Mathilde, ou Mémoires tirés de l'histoire des
Croisades; par madame Cottin.

MATHILDE, sœur de Richard roi d'Angleterre,

n'avoit que seize ans, et touchoit au moment de prononcer ses vœux dans le couvent où elle avoit été élevée dès sa plus tendre enfance, lorsque son frère vint la voir avant de quitter l'Europe pour aller soustraire Jérusalem au pouvoir de Saladin. Les malheurs, le courage et les projets des Croisés donnent à cette vierge timide des idées qu'elle n'avoit pu concevoir dans la paisible retraite où elle avoit toujours vécu; sa piété prend un caractère nouveau, et dans l'enthousiasme qui l'anime, elle ose annoncer le desir de visiter la Terre-Sainte. Ce voyage étoit alors regardé comme la préparation la plus salutaire à l'état monastique. Mathilde trouva d'autant moins d'obstacles à obtenir ce qu'elle desiroit, que Richard, frappé de ses vertus et de sa beauté, conçut l'espoir secret de la rendre au monde dont elle devoit faire l'ornement. Il la confia à Bérengère, sa fiancée, qu'il épousa bientôt après à Messine. L'éclat d'une cour, les pompes de l'hymen, le bonheur si solennellement promis à ces époux firent penser à Mathilde qu'il étoit une autre félicité que celle qui jusqu'alors avoit rempli ses desirs ; mais son cœur n'en fut point ému. Sous le simple habit de novice qu'elle avoit voulu conserver, elle n'en parut que plus touchante à tous les chevaliers qui étoient accourus soit pour réclamer l'assistance de

Richard, soit pour l'aider dans sa noble entreprise. Guy de Lusignan, roi détrôné de Jérusalem, brave jusqu'à la témérité, capable d'employer le mensonge et la perfidie pour réussir dans ses projets, fut celui sur qui elle fit l'impression la plus vive. Le respect qu'elle imposoit par sa modestie, et cet habit sacré qui rappeloit sans cesse sa vocation, éloignèrent l'aveu de l'amour qu'elle inspiroit; et Lusignan, comme tant d'autres chevaliers, fut réduit à la servir sans espoir de récompense.

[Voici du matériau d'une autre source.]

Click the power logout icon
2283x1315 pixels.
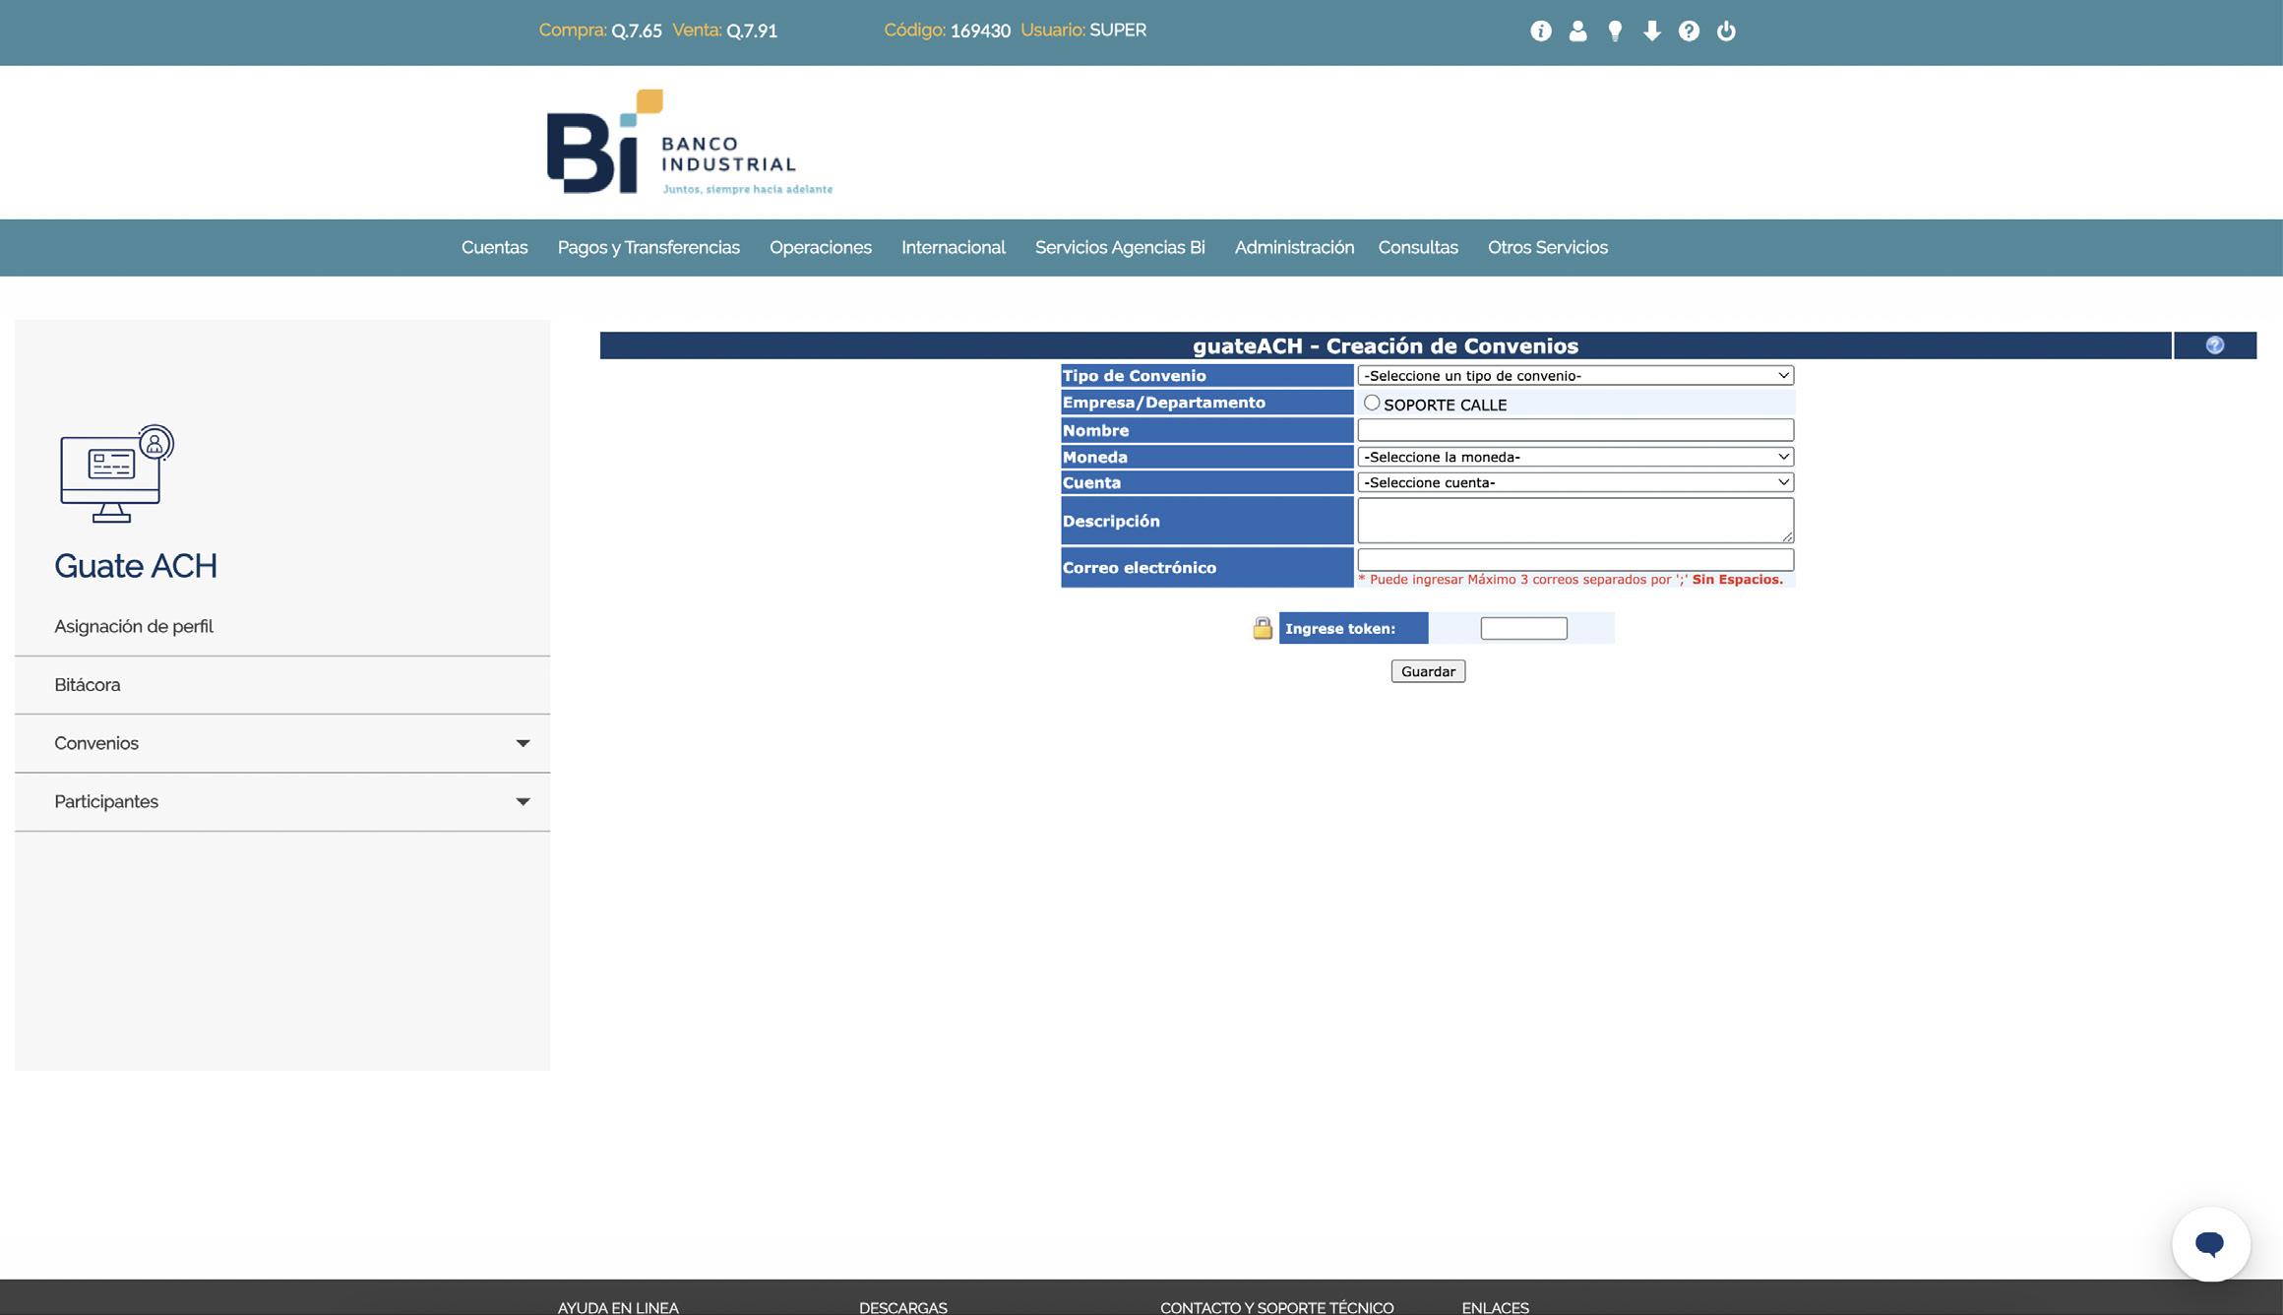1726,31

Après quelques jours consacrés à son épouse, Richard, entraîné par la gloire, se dispose à partir pour la Palestine: averti que la mer est couverte de vaisseaux ennemis, et que le redoutable Malek-Adhel, frère de Saladin, les commande souvent, il craint d'exposer Bérengère et Mathilde à des dangers qui ne pourroient qu'affoiblir son courage; et, pour attirer à lui toutes les forces des Sarrasins, arborant son pavillon, il s'embarque avec son armée, certain de vaincre les ennemis du nom chrétien s'il les rencontre, ou de les voir accourir près de Ptolemaïs au bruit imprévu de son arrivée. En effet, attaqué par les Musulmans, il coule à fond une de leurs galères, remporte une victoire long-temps disputée, atteint le but de son voyage; et, croyant avoir écarté le péril, il envoie à son épouse et à sa sœur l'ordre de le rejoindre sous la conduite de quelques chevaliers. Vaine prudence! Bérengère et Mathilde s'embarquent : après quelques jours d'une heureuse navigation le vent s'élève, pousse le navire contre les bancs de sable qui s'étendent aux environs de Damiette; et là, surpris par un vaisseau ennemi, au milieu d'une tempête affreuse il faut encore combattre. Josselin de Montmorency, le modèle des chevaliers, plus admirable par ses vertus que par un

Courage à toute épreuve, alloit sauver le dépôt précieux confié à ses soins, lorsqu'un esquif sort du port de Damiette. Au pavillon qui flotte dans les airs, les Sarrasins reconnoissent Malek-Adhel; ils poussent des cris de joie en prononçant son nom, et leur courage s'enflamme. A ce nom redoutable, Guillaume, archevêque de Tyr, annonce aux princesses qu'il n'est plus d'espérance. C'est dans ce moment affreux où Mathilde entend pour la première fois parler du plus terrible et du plus généreux ennemi des chrétiens, qu'il paroît devant elle, donne la liberté aux vaincus; et, en offrant son palais à l'épouse et à la sœur de Richard, ne leur demande que la promesse de ne point essayer de rejoindre le camp des Croisés avant que le roi d'Angleterre n'ait traité avec Saladin du prix de leur rançon.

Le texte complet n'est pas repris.